Sie haben jahrelang in die Pflegeversicherung eingezahlt, haben ihren Job gemacht wie alle anderen auch – aber wenn sie ein Pflegefall werden, dann bekommen sie höchstens 256 Euro. Wolfgang Kirsch, Direktor des Landschaftsverbands Westfalen-Lippe, ist darüber „erbost“.

Dienstag, 03.04.2012, 07:04 Uhr

„Das ist eine Diskriminierung“  : Menschen mit Behinderung erhalten im Pflegefall weniger Geld
Monika Dämmrich arbeitet schon seit 1989 in der Industriemontage. Trotzdem könnte es sein, dass im Pflegefall die Pflegeversicherung deutlich weniger bezahlt, als wenn sie nicht behindert wäre. Foto: LWL

Er sagt: „Die Pflegeversicherung diskriminiert Menschen mit Behinderung , die in Heimen wohnen.“ Und daran ändert auch die Pflegereform nichts, die das Bundeskabinett vergangene Woche beschlossen hat. „Wären dieselben Menschen in einem Altenheim und nicht in einer Behinderteneinrichtung, bekämen sie bis zu 1900 Euro“, sagt Kirsch gegenüber unserer Zeitung.

LWL-Sozialdezernent Matthias Münning sieht noch eine Benachteiligung: „Es ist natürlich etwas anderes, ob man zum Sozialamt geht oder ob man eine Leistung aus einer Versicherung bekommt, für die man Beiträge gezahlt hat.“ Viele Menschen mit Behinderung würden mittlerweile hoch spezialisierte Arbeit erledigen: „Sie stellen auch Teile für den Audi A 6 her.“

Sowohl die Mitarbeiter spezieller Werkstätten als auch von Betrieben auf dem allgemeinen Arbeitsmarkt würden Beiträge zur Pflegeversicherung leisten. Nicht zu vergessen die Menschen, die erst im Laufe ihres Lebens eine Behinderung erleiden. Betroffen sind auch die Städte und Gemeinden. Sie müssen die Differenz zwischen den 256 Euro und dem tatsächlichen Pflegebedarf aus der Sozialhilfe bezahlen.

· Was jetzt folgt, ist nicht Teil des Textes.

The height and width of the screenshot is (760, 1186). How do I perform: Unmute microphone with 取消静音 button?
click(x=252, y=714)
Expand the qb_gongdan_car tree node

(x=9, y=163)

Auf diese Weise bürde der Bund den Kommunen bundesweit eine Milliarde Euro pro Jahr auf, NRW-weit rund 100.000 Euro, klagt Kirsch. Das Bundesgesundheitsministerium bezeichnet die 256 Euro dagegen als „zusätzliche Beteiligung“ der Pflegeversicherung an den Aufgaben der Eingliederungshilfe – also der Hilfe für Menschen mit Behinderung. Menschen mit Behinderungen hätten nur Anspruch auf Leistungen aus der Pflegeversicherung, wenn sie nicht in Behindertenheimen untergebracht sind, meint ein Sprecher.

Das Bundesarbeitsministerium hat sich offenbar nicht mit einem Entwurf durchsetzen können, diese Praxis zu beenden. Nach den Worten einer Sprecherin sei eines Einbeziehung des stationären Bereichs zwar wünschenswert, aber „nicht losgelöst von den finanziellen Möglichkeiten der sozialen Pflegeversicherung zu sehen“. Und der Brief, den LWL-Direktor Kirsch Mitte März an Bundesgesundheitsminister Daniel Bahr (Münster) geschrieben hat, blieb bislang ohne Antwort.